The plain language of R.C. 2307.60(A)(1) creates a civil right of action in favor of anyone who has been injured by a criminal act. The addition of the word “has” in the current, amended version of the statute, solidifies this interpretation-it guarantees that a victim of crime will have civil redress. Plus, the “and” in the “and may recover full damages” clause supplements that guarantee.
The right to the civil action itself is not conditioned on outside rules or laws. Provided that the claimant can demonstrate the injury and criminal act expressly required by R.C. 2307.60(A)(1), the court need not find outside authorization for the civil suit as the appellants would suggest.
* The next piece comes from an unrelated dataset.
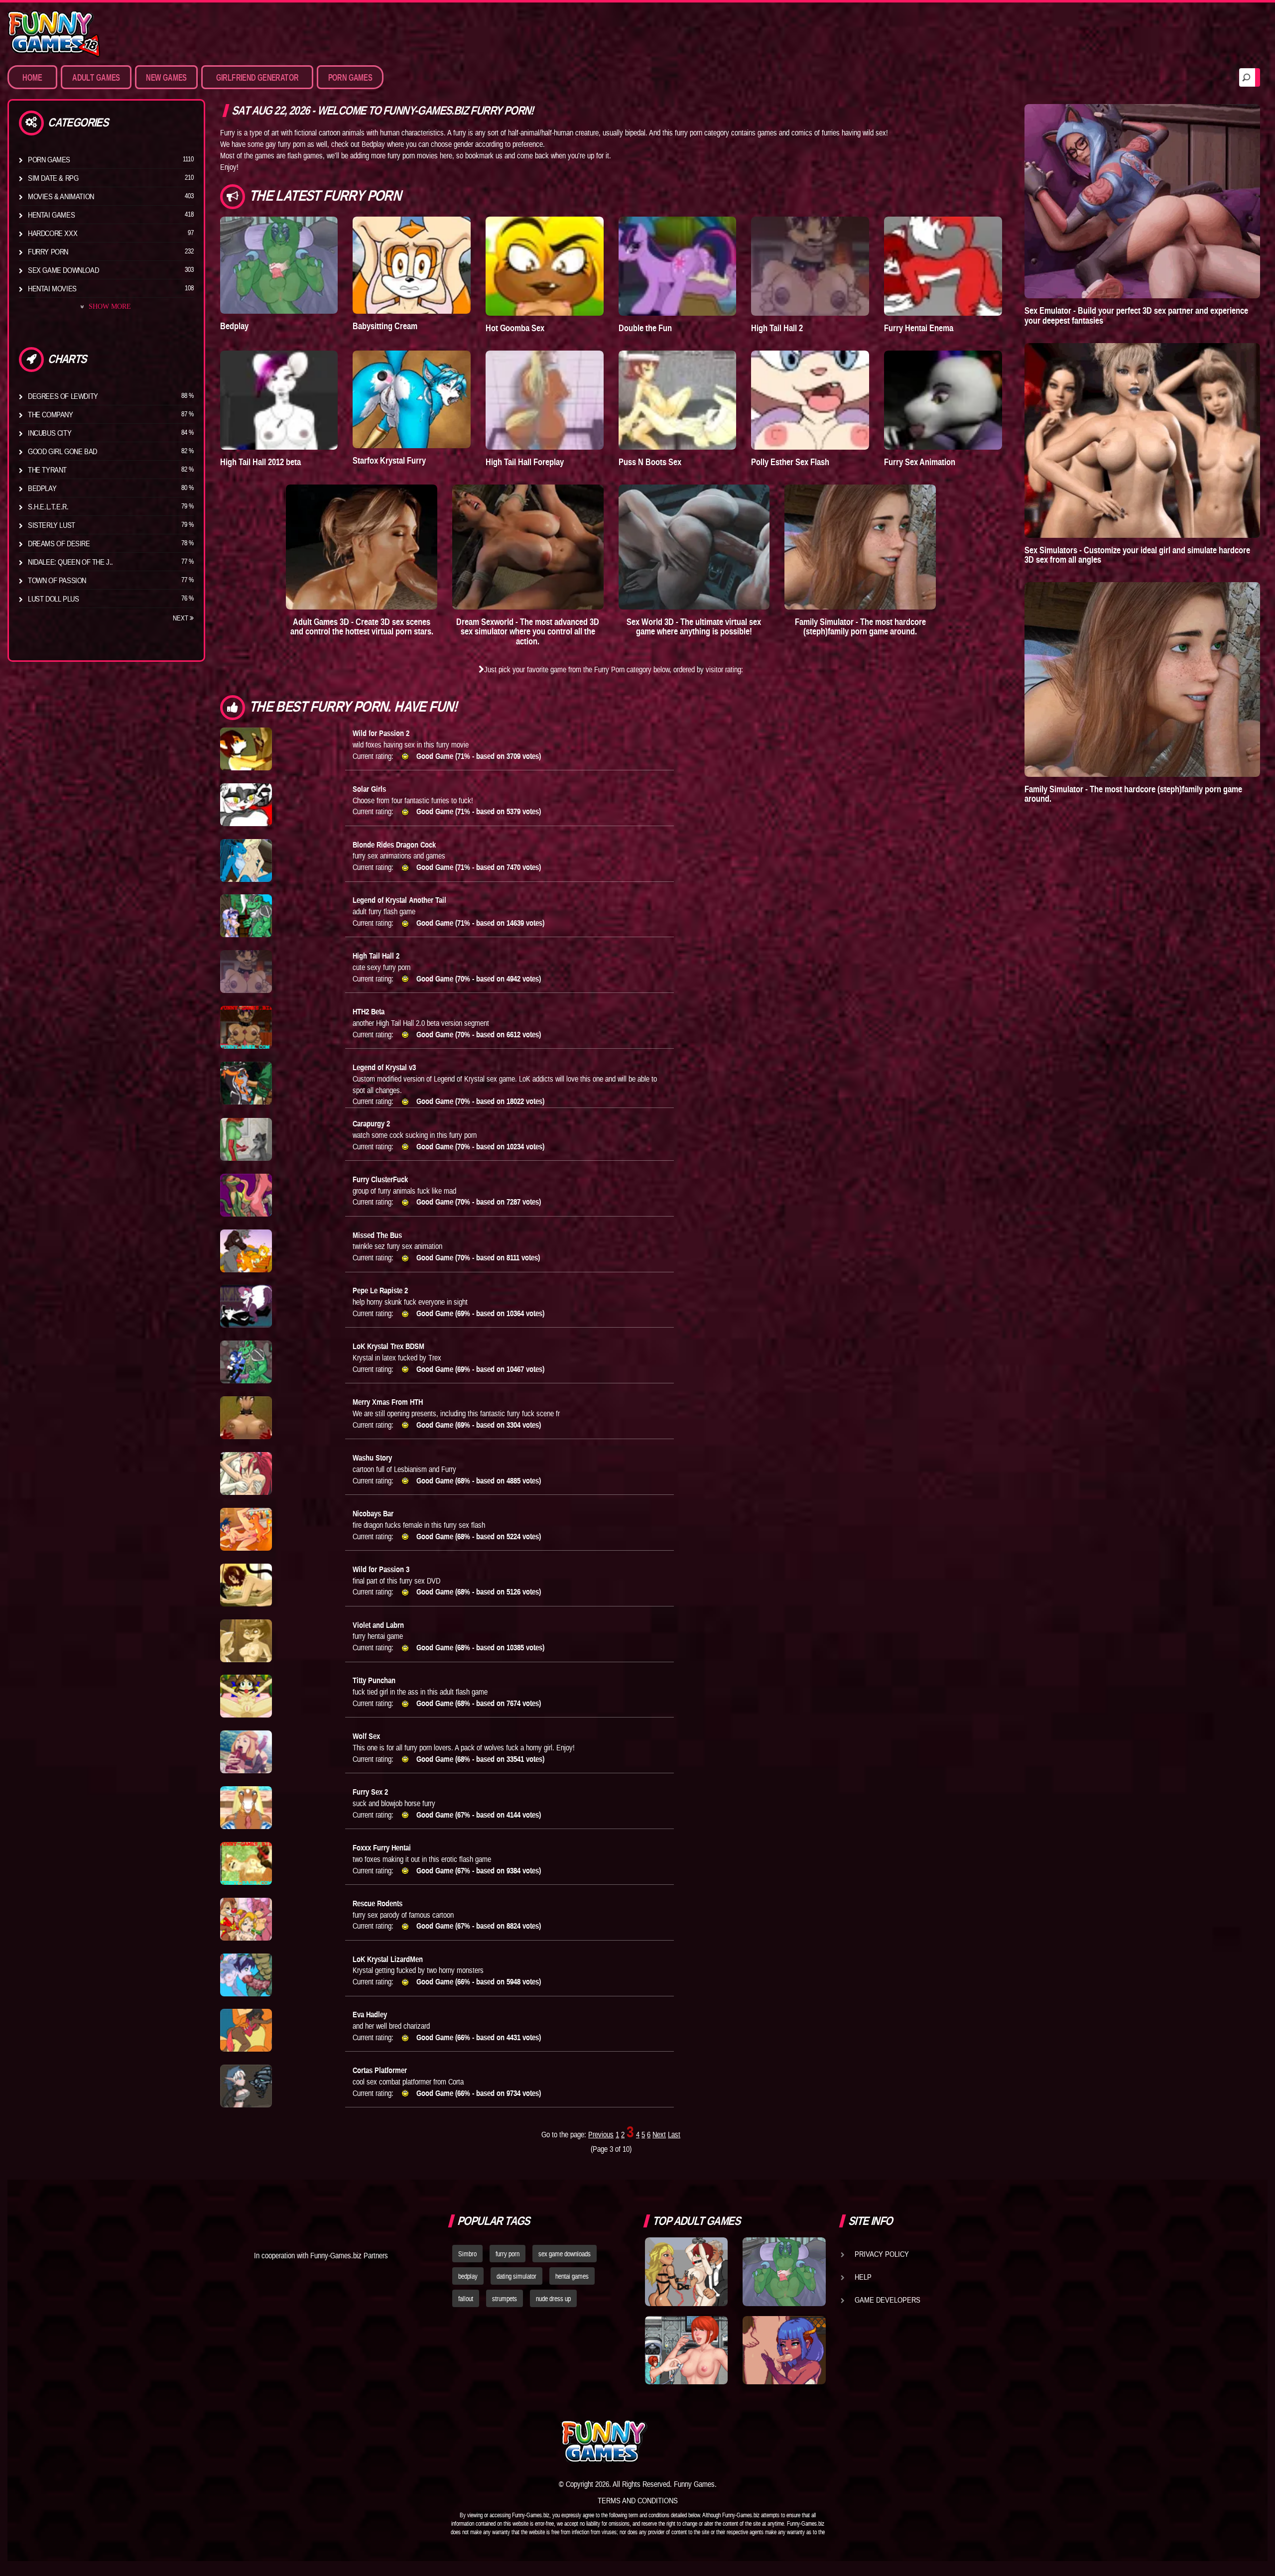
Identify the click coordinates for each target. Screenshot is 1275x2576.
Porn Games (49, 159)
Use of R.C. 2307.60 does not usurp the State’s exclusive authority to initiate criminal prosecutions; it merely authorizes recovery of damages resulting from criminal acts.
The court should apply R.C. 2307.60 in accordance with its plain meaning and allow Jacobson to continue a civil action for damages resulting from criminal acts.
Kaforey’s Proposed Proposition of Law
Revised Code 2307.60 is not an independent cause of action and merely codifies that a civil action is not automatically merged into a criminal proceeding.
Akron Children’s Hospital Proposed Proposition of Law
Revised Code 2307.60 does not independently authorize a civil action for violations of all criminal statutes based on the pleading of a criminal statute in a civil complaint, but merely codifies the common law principle that a civil action is not automatically merged into a criminal proceeding.
CCCHR’s Proposed Proposition of Law
The current version of R.C. 2307.60 does not independently authorize a civil action for damages caused by criminal acts, unless otherwise prohibited by law.